_Task data_
....
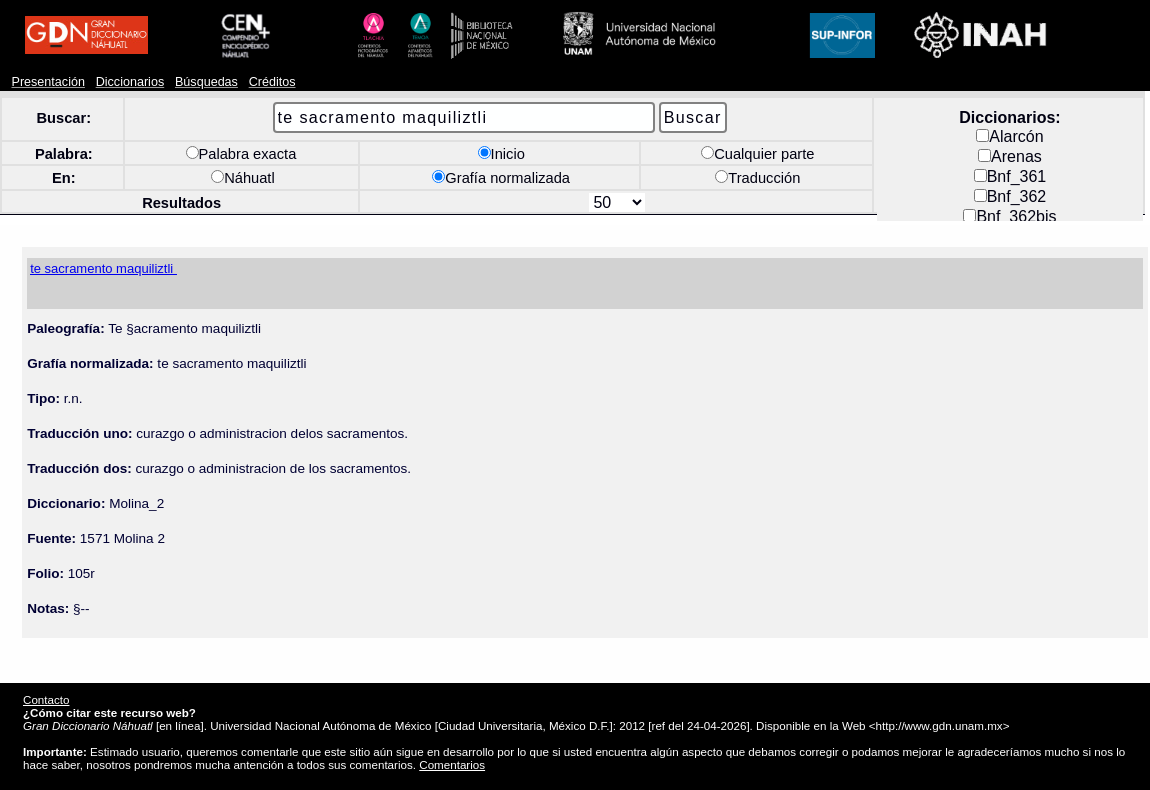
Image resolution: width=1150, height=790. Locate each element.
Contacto (46, 699)
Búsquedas (206, 82)
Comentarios (452, 764)
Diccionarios (130, 82)
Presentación (48, 82)
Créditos (272, 82)
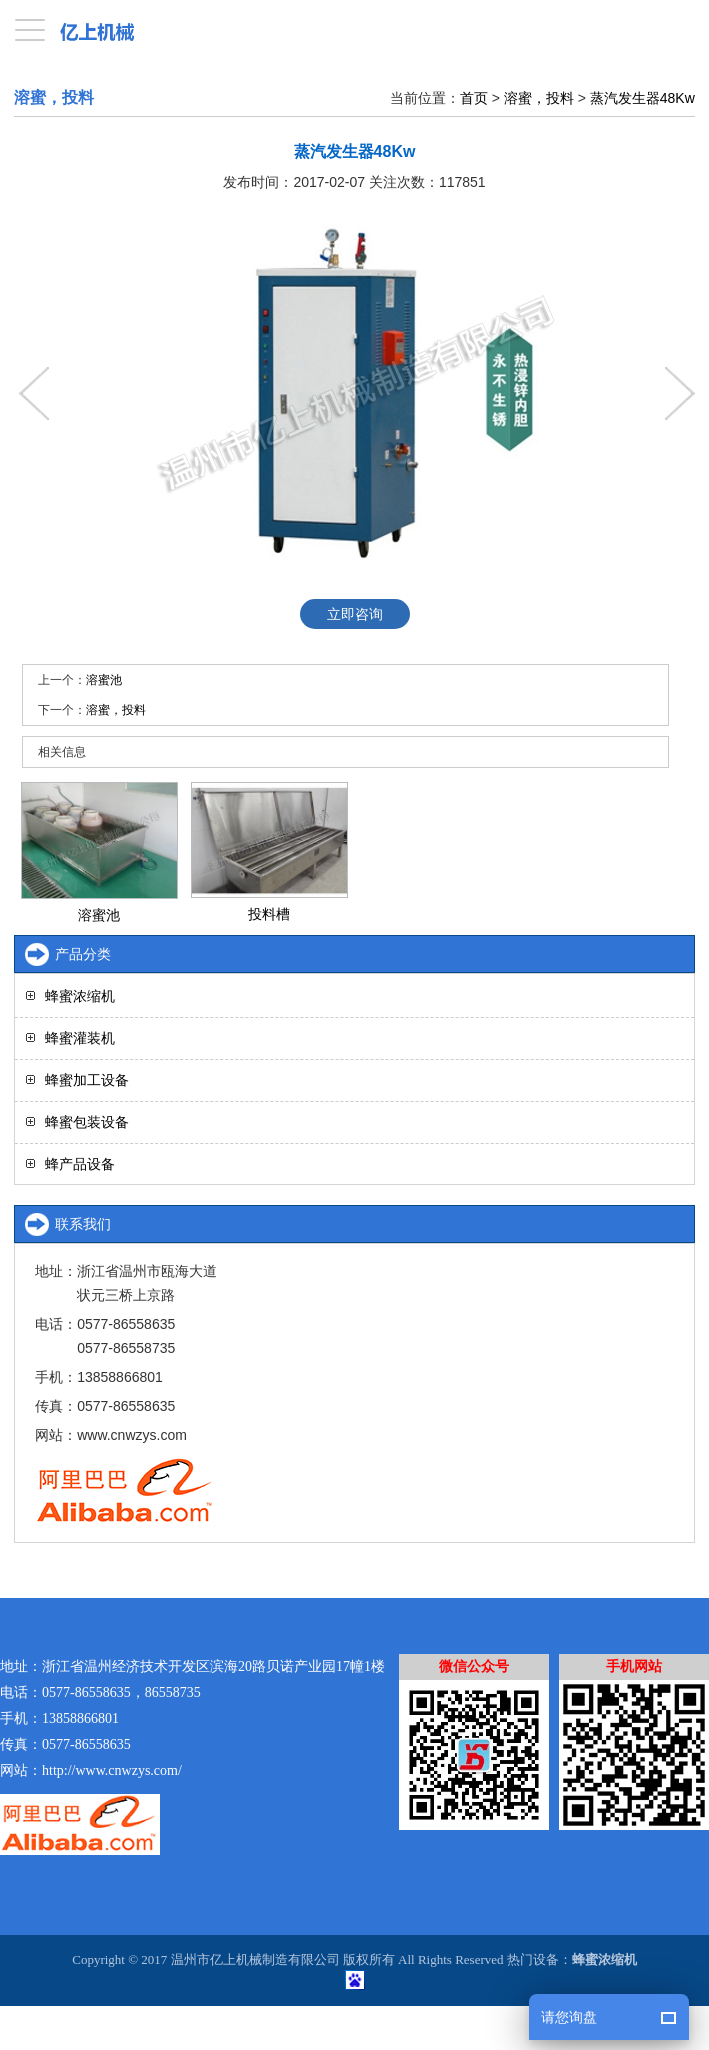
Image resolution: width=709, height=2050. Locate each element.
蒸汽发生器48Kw (642, 98)
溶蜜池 (104, 680)
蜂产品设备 (80, 1164)
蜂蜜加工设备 (87, 1080)
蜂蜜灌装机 (80, 1038)
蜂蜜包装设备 (87, 1122)
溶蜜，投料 (539, 98)
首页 (474, 98)
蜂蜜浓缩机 (80, 996)
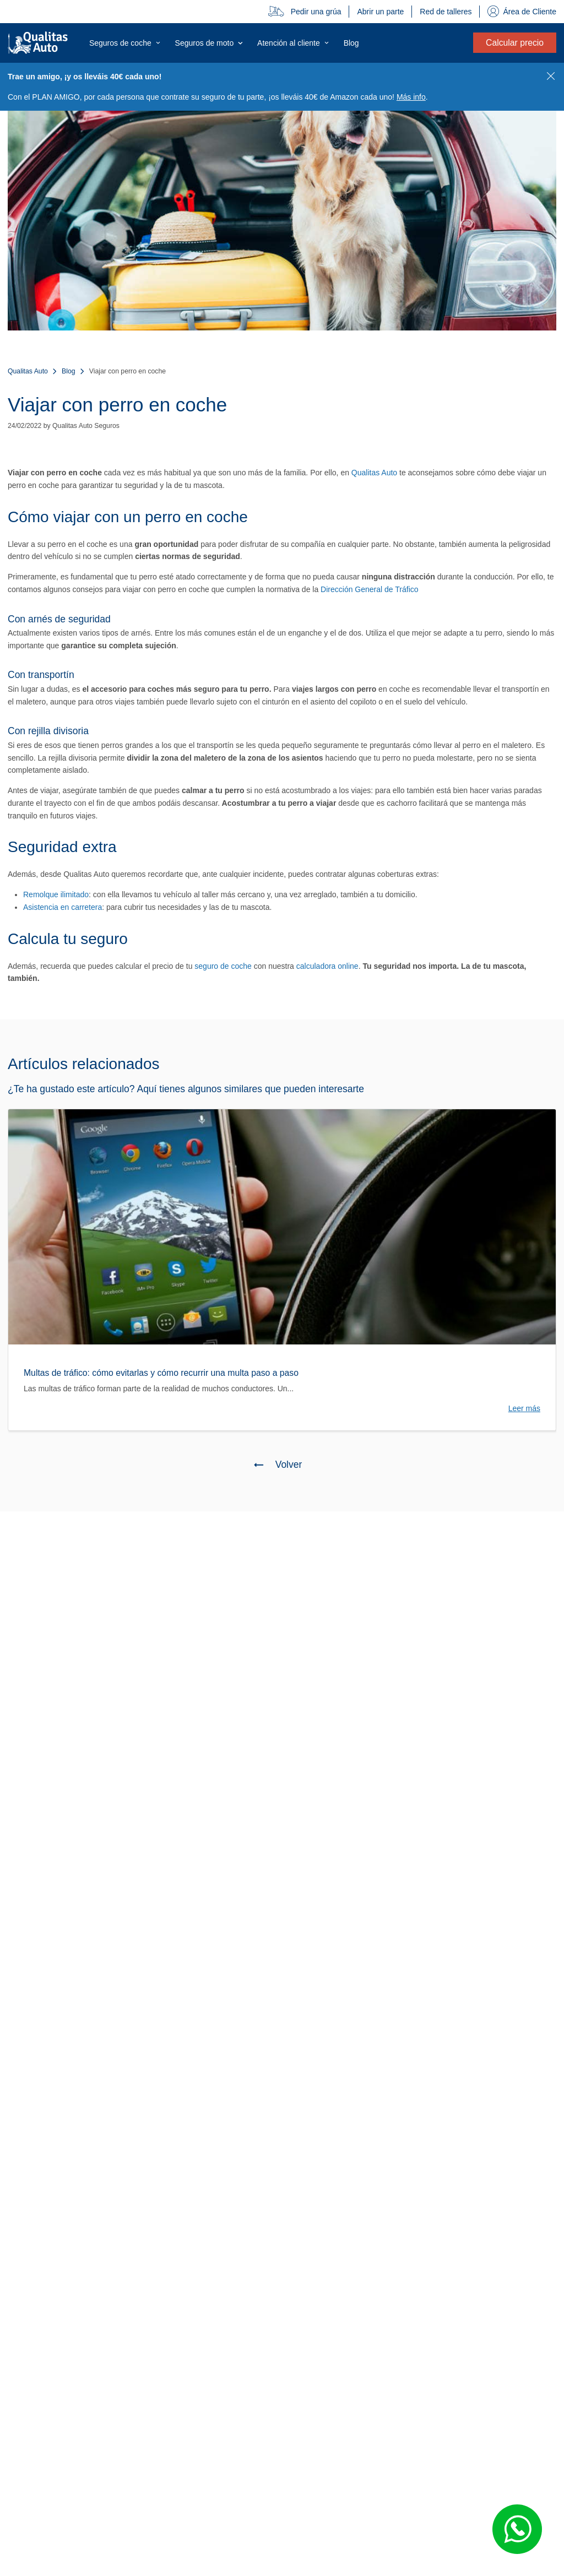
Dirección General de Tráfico (369, 589)
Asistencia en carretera (62, 907)
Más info (411, 97)
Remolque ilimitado (56, 894)
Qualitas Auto (28, 371)
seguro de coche (223, 966)
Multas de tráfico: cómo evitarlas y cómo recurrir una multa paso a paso (161, 1373)
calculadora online (327, 966)
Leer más (524, 1408)
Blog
....
Copy every one of the entries above word for word, leaving out the pictures.

Image resolution: width=1150, height=790. Locate each element.
Contacto (46, 699)
Búsquedas (206, 82)
Comentarios (452, 764)
Diccionarios (130, 82)
Presentación (48, 82)
Créditos (272, 82)
Image resolution: width=709, height=2050. Locate each element.
蒸汽发生器48Kw (642, 98)
溶蜜池 (104, 680)
蜂产品设备 (80, 1164)
蜂蜜加工设备 (87, 1080)
蜂蜜灌装机 (80, 1038)
蜂蜜包装设备 (87, 1122)
溶蜜，投料 (539, 98)
首页 (474, 98)
蜂蜜浓缩机 (80, 996)
Dirección General de Tráfico (369, 589)
Asistencia en carretera (62, 907)
Más info (411, 97)
Remolque ilimitado (56, 894)
Qualitas Auto (28, 371)
seguro de coche (223, 966)
Multas de tráfico: cómo evitarlas y cómo recurrir una multa paso a paso (161, 1373)
calculadora online (327, 966)
Leer más (524, 1408)
Blog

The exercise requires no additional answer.